Поздние вечера (Гладков) - страница 187


Когда я впервые увидел и услышал его… Я и до этого читал Маяковского и многое знал наизусть, но впечатление было несравнимо. И не в том дело, что он замечательно читал, а в том поразительном ощущении, что он тут был сам. «Я сам» — так называлась его автобиография. Так же могло называться каждое его выступление. Да, это был он сам, Маяковский. Великолепный, отдельный, несравнимый, единственный. Противостоять ему было невозможно, и, когда впоследствии на диспутах я видел людей, оппонировавших ему или подававших ему реплики, меня они не раздражали, хотя я был навсегда предан ему: я смотрел на них с удивлением, как, вероятно, смотрел бы на японских летчиков-смертников. Мне повезло еще в другом отношении. Маяковский был первым живым поэтом, которого я видел и слышал. До этого были только книги. Живая подлинность этого человеческого чуда каждый раз, когда я его видел, заполняла меня горделивым чувством некоей избранности: я нахожусь с ним в одно время тут, в этом зале, — он и я. Не знаю, многие ли из десятков тысяч его слушателей переживали нечто подобное, но я отчетливо помню — этот поэт масс всегда казался безраздельно принадлежавшим мне в том таинственном акте, когда он, читая, как бы делал меня самим собою. И какое мне дело до десятков тысяч других: он обращается именно ко мне — природа его общения с залом была не рассеянной и анонимной. Я твердо знал: Маяковский читает мне.

Потом я много раз слушал Маяковского в этом маленьком белом зале.
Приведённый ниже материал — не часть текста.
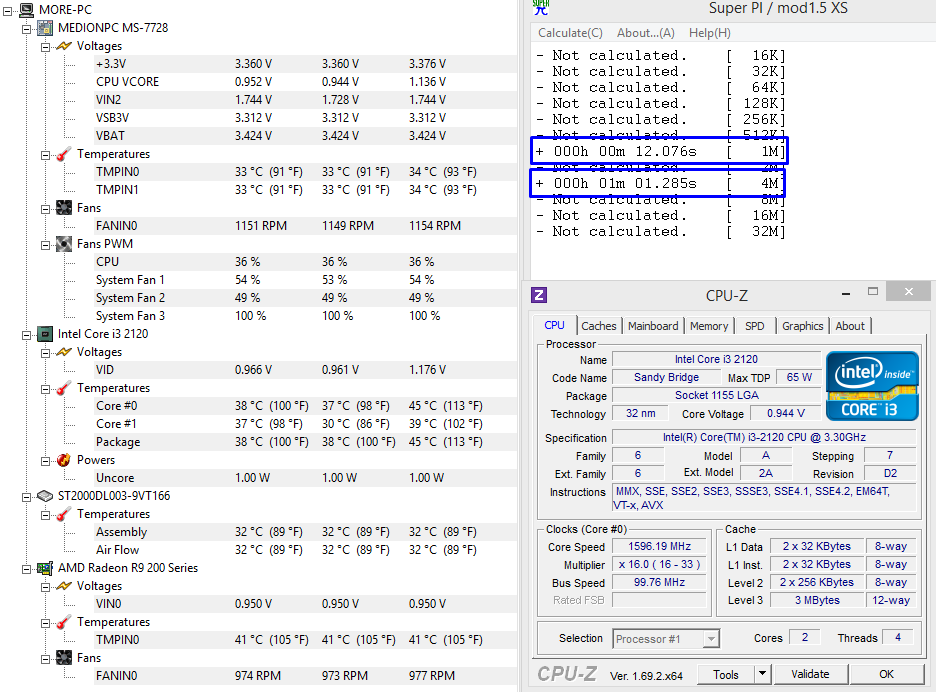This screenshot has height=692, width=936.
Task: Switch to the Mainboard tab
Action: [x=653, y=326]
Видя меня на своих вечерах торчащим в толпе у контроля, Маяковский не раз брал меня за плечо и проводил с собой, потому что я ему давно примелькался и он знал: я был одним из его читателей, а таких, как я, было много, хотя и не слишком. На первую читку «Бани» в Доме печати он вел меня через толпу, толкая перед собой по битком набитой лестнице, а сам продвигался, как ледокол, подняв над головой графин с клюквенным морсом, взятым внизу, в ресторане. В зал пройти уже не было никакой возможности: стояли во всех проходах. Я пробрался за кулисы и прижался к стене: свободных стульев не хватало и здесь. Снова увидя меня, Маяковский подошел ко мне и спросил:

— Так и будете стоять весь вечер? Предупреждаю — пьеса длинная!..

Я что-то пробормотал. Маяковский внимательно посмотрел на меня, взял за руку, вывел на авансцену и посадил там прямо на пол невысокой сцены у левого портала. Там я и просидел, свесив ноги, всю читку «Бани» и, только когда начался диспут, пробрался на какое-то освободившееся место. Я не был его близким знакомым: я был всего только его читателем. Я не уверен даже, знал ли он точно мою фамилию. Через много лет в Музее Маяковского я с удивлением увидел себя на двух-трех фотографиях рядом с Маяковским, но совершенно не помню, когда это снимали. Я там с ним не вдвоем, а вместе с другими, смутно припоминаемыми мною молодыми людьми в юнгштурмовках и входивших тогда в моду рубашках с застежками-молниями.